Supplied text =
BEGIN

Finally a more consistant role came her way in Hope & Faith. She played Sydney Shanowski for 36 episodes before the series was cancelled. Things looked dicey for a while.
But her big breakthrough finally came when she took the part of Mikaela Baines in 2007′s Transformers Movie, alongside Shia LeBeouf and a hell of a lot of CGI Robots that used to litter my bedroom carpet. A role in 2008′s How to Lose Friends and Alienate People swiftly followed.
Suddenly she found herself in huge demand and a choice of roles. She took the zombie cheerleader because it appealed to her slightly warped sense of humour.
Also due for release is her less well known film, Whore, co-starring Rumar Willis (daughter of Bruce).
Well every now and again a website comes along and makes you think – damn why didn’t I think of that? http://www.movie-moron.com is that kind of website.
The brainchild of Sheridan Passell, the website has drawn together a wealth of understated tinsel town talent, all of whom are known just by their first names.
It has a refreshingly honest and forthright view of movies, with the 2AM reviewers giving their reviews in the foyer of the cinema or often in the street outside. At 2AM.

END

How to complete this task =
Please answer these questions from the supplied text:
(a) For how many episodes did she play Sydney Shanowski in Hope & Faith?
(b) Who is named as co-starring in Whore?
(c) Whose brainchild is the website http://www.movie-moron.com?
The entries are separate material with no connection to the text.

Information =
BEGIN

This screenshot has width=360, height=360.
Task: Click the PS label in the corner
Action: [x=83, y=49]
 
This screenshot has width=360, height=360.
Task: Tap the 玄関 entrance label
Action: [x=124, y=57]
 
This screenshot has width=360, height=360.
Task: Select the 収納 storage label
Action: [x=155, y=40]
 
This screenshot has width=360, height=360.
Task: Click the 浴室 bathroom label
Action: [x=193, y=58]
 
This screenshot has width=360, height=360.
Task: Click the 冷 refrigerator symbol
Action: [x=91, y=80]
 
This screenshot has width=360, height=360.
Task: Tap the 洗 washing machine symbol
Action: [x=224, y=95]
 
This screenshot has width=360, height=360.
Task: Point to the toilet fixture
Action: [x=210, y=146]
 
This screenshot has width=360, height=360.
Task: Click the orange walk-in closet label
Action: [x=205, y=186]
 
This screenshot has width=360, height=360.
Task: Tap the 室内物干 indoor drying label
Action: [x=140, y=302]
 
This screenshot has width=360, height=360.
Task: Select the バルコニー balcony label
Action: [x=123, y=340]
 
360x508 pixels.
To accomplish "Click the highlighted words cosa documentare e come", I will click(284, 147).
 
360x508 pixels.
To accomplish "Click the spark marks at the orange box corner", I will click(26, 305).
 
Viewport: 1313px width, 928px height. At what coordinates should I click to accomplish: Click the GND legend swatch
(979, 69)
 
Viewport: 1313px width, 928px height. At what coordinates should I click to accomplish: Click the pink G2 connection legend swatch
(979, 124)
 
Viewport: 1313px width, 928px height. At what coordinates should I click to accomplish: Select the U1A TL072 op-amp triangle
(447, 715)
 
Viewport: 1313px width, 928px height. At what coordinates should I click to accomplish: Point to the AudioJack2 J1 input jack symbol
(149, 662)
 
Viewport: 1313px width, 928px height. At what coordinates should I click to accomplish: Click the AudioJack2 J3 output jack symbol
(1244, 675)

END

Answer space =
(a) 36 episodes
(b) Rumar Willis
(c) Sheridan Passell